The Arawete are very mystic and they believe that when a person dies the spirit has to be prepared and if this does not happen, the dead will stay in the sky on top of them and they will fall. In my interpretation, this tradition shows their instinct for survival. When many people die, the best thing is to move away as there may be something in the environment that is causing it. They deal very well with the normal deaths. When the outbreak killed so many, as soon as the rest of the tribe regained their strength, they started to say they were going to move.
They are very afraid of the dead and claim to communicate with them. They build houses that are completely enclosed – with no windows – to prevent spirits from entering their homes.
The Arawete are the most traditional group in the co-op and the most fragile.
They have a rare disease: blastiomycosis – a disease that causes the inflammation of the membrane involving their lungs. This makes them extremely fragile in cases of flu and colds. They tend to develop serious upper respiratory problems. The blastiomycosis was possibly the reason that made the Arawete succumb to chickenpox. Chickenpox affects the lungs. All died of pneumonia.
According to doctors, Blastiomycosis is caused by inter-breeding. The Arawete have never mixed. Inter-breeding is probably the reason for their unique traces – they all have a natural mascara and many have green eyes.
They have very light skin too and their traces are so very different from all the other tribes.
The Arawete remain very traditional. They plant the cotton they weave to make their clothes. They are extremely affectionate.

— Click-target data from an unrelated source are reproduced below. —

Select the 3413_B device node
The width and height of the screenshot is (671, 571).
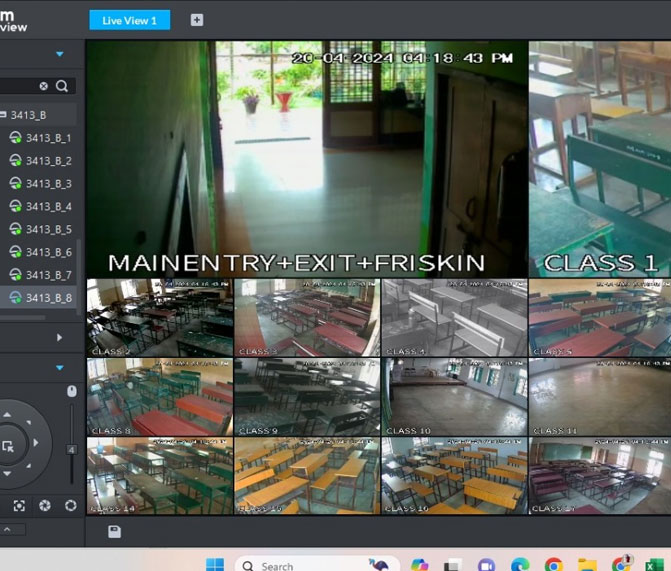(x=28, y=115)
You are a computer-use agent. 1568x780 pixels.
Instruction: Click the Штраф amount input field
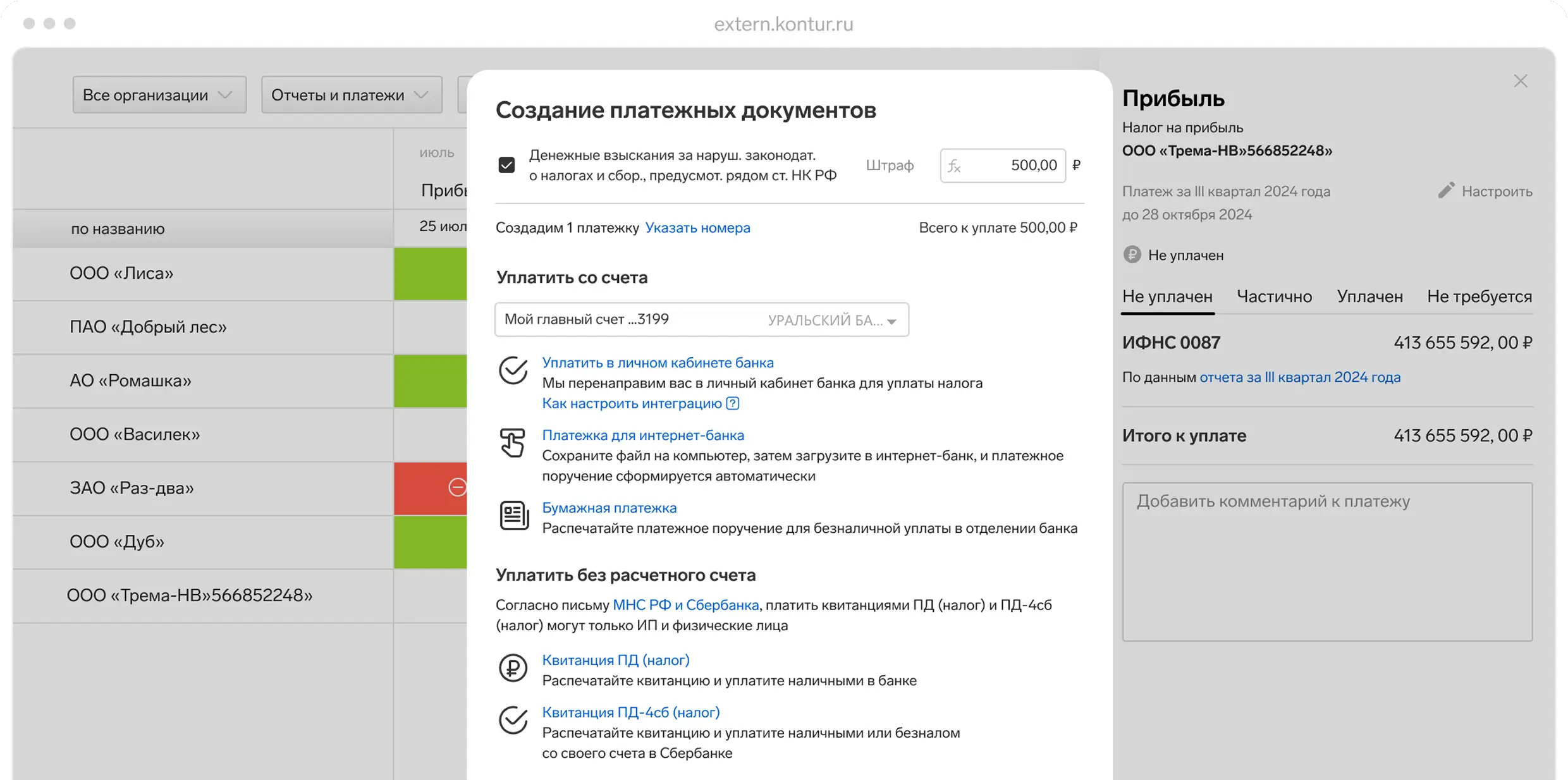[1012, 166]
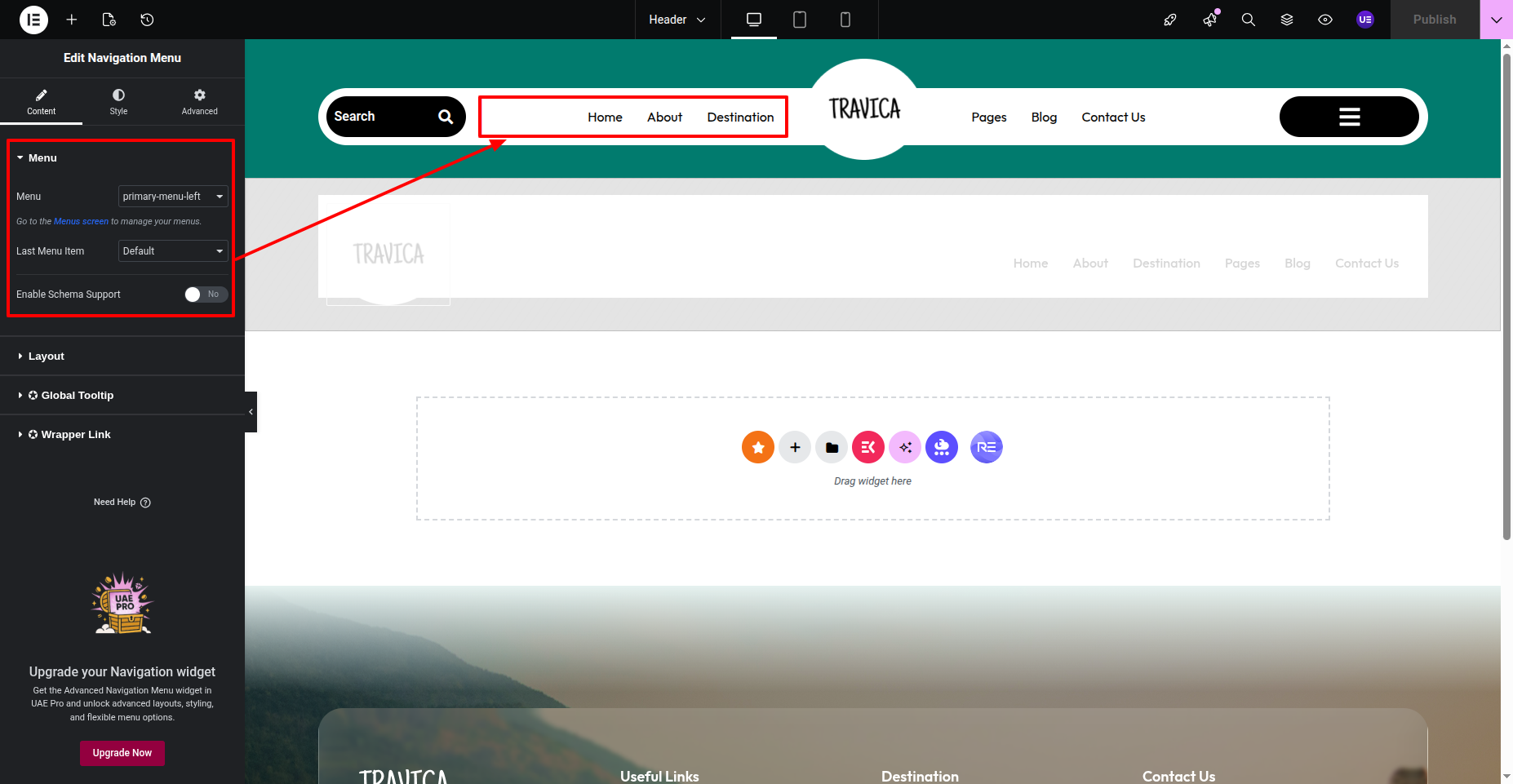Image resolution: width=1513 pixels, height=784 pixels.
Task: Collapse the editor panel with side handle
Action: click(251, 412)

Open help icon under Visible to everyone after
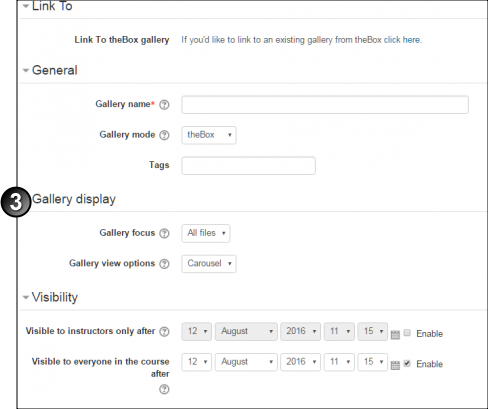(164, 389)
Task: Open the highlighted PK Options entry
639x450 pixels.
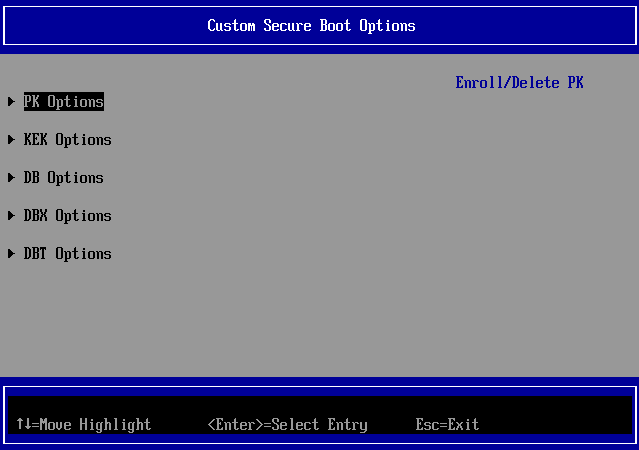Action: coord(64,102)
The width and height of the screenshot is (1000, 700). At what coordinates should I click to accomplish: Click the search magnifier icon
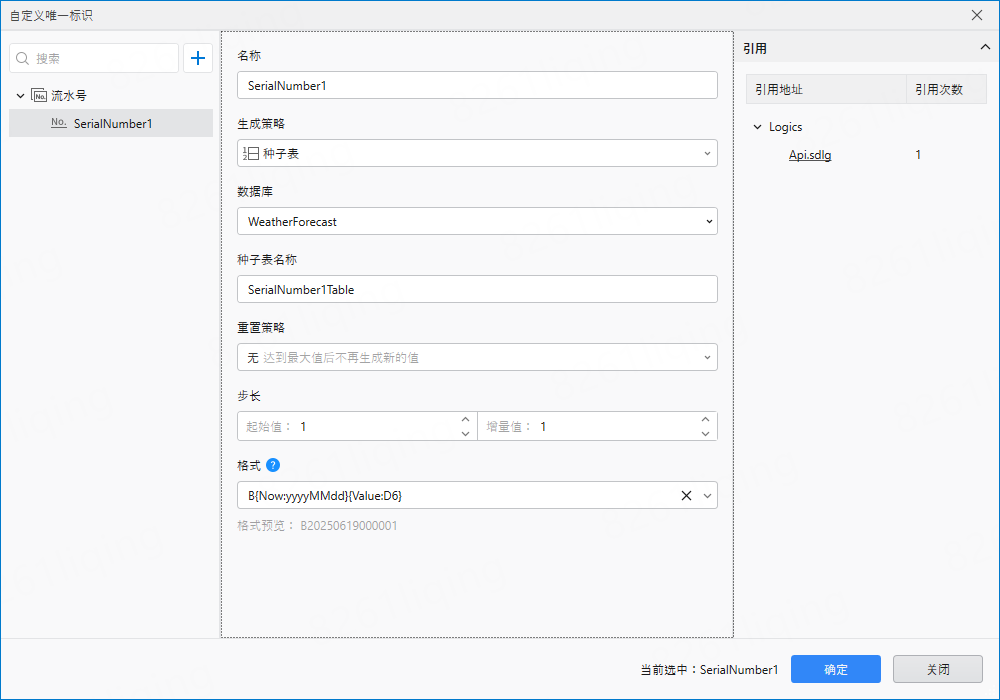(x=23, y=59)
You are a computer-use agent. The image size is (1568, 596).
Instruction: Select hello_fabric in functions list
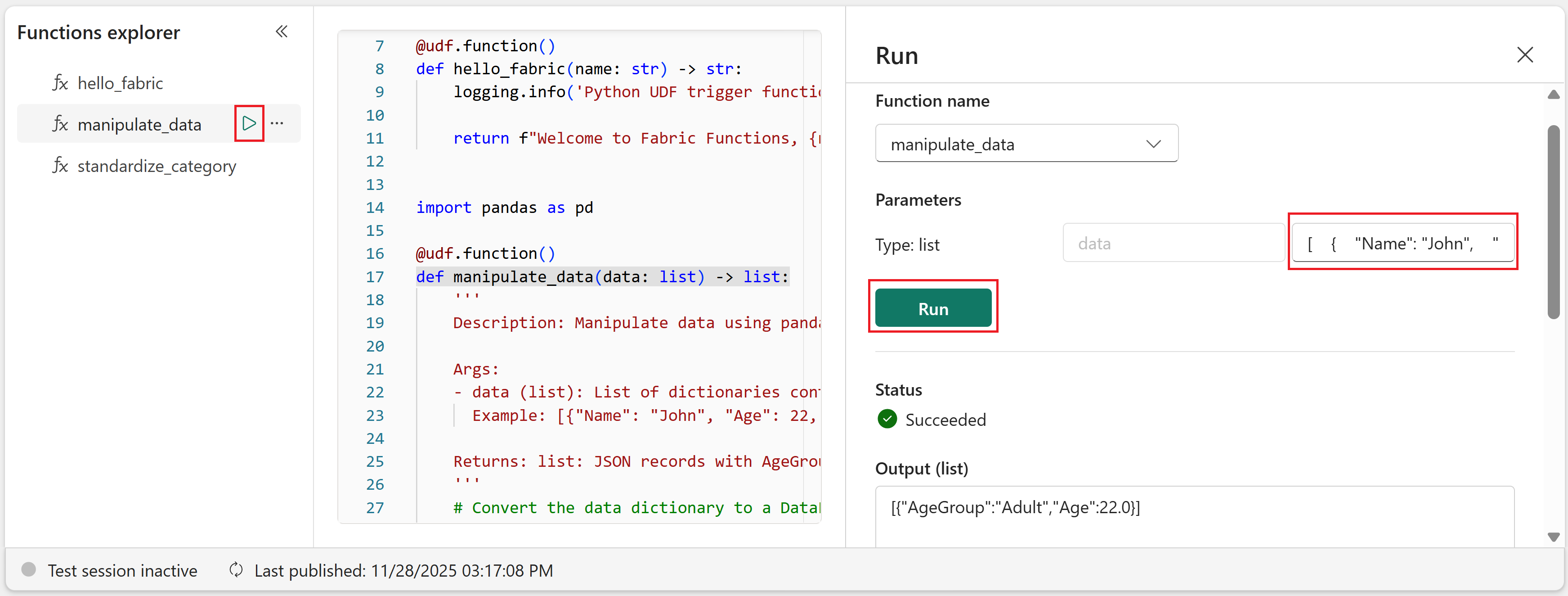click(120, 83)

The group has been growing fast and the Arawete have the highest number of children per adult population in the co-op. Over 70% are under the age of 16. They marry very early and it is not uncommon to have 13-year-old mothers.
When the tribe decided to move, the co-op mobilized its network of advisers to raise funds to assist them. With such a large young population the undertaking of building a village with their own hands was daunting. Two of the people who have made the move possible are with you in this group: Gordon and Quig.
The village is not ready yet and still needs to raise funds to put a good water system in place. But most of the initial work has been done.
Over 65% of the Arawete have never left their reservation. They cannot navigate in the Xingu and this points to the fact that they have always stayed away from the main river, hidden in the forest.